## Listed records
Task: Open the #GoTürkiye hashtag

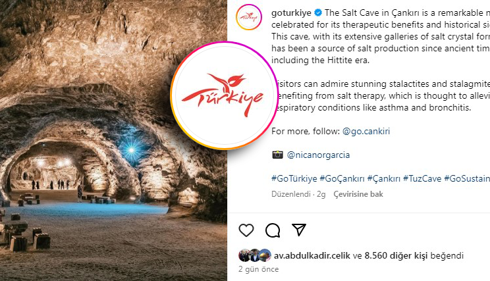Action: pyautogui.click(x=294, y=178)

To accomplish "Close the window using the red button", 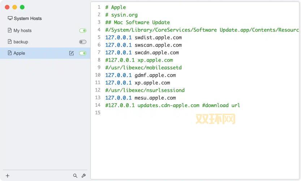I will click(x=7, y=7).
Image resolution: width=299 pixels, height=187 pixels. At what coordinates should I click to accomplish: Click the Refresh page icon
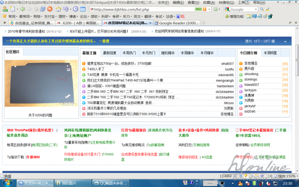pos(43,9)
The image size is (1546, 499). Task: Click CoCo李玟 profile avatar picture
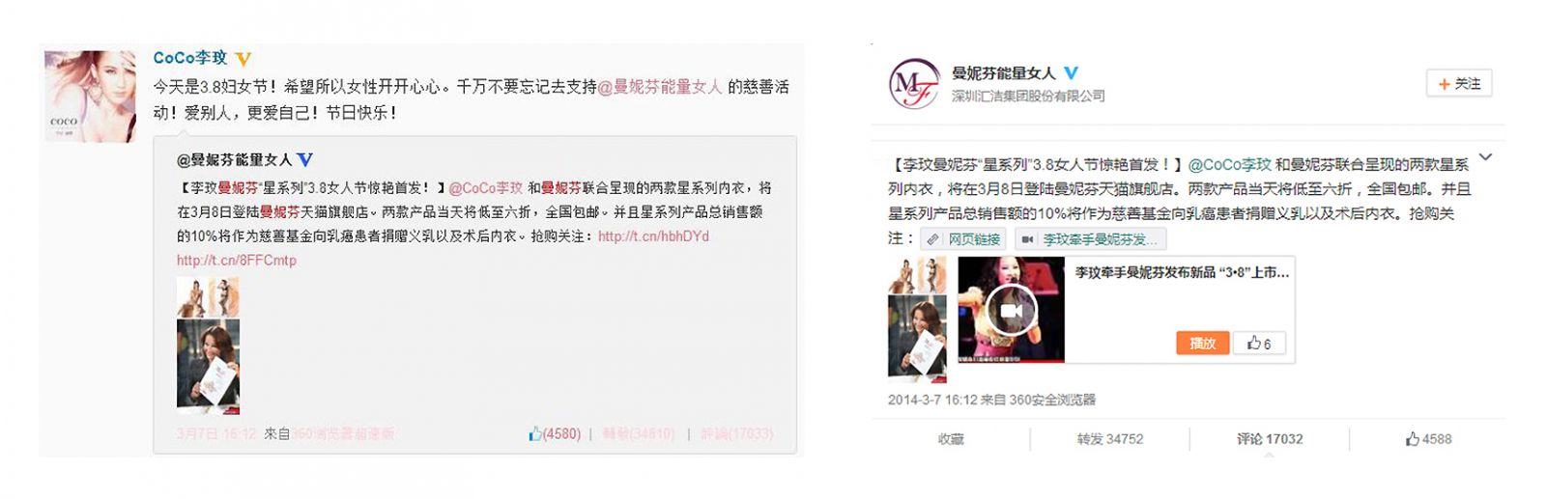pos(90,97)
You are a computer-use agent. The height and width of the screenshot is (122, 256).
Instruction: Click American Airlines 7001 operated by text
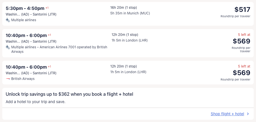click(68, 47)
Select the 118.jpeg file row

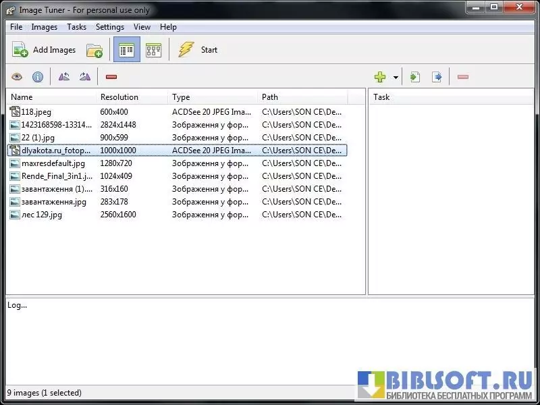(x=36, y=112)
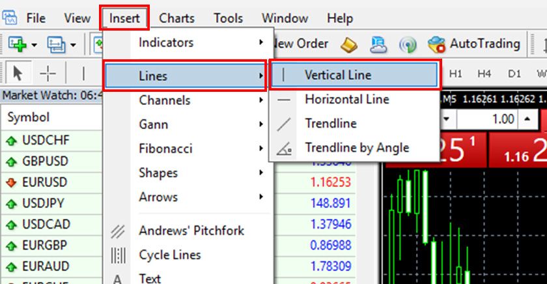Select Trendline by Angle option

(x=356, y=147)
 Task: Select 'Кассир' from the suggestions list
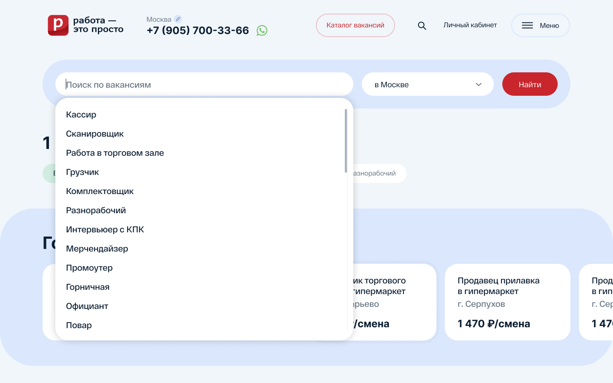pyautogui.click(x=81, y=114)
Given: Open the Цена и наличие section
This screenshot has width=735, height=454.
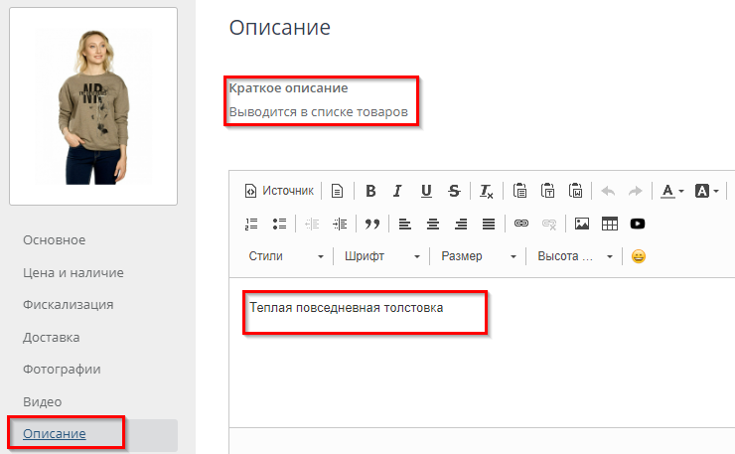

## Task to complete
Keeping pictures out, repeat exactly the lines from the one containing "Select the 118.jpeg file row" through the end of the listing.

## Solution to the exercise
Select the 118.jpeg file row

(x=36, y=112)
Select Trendline by Angle option

(x=356, y=147)
 Task: Select 'Кассир' from the suggestions list
pyautogui.click(x=81, y=114)
Given: Open the Цена и наличие section
This screenshot has width=735, height=454.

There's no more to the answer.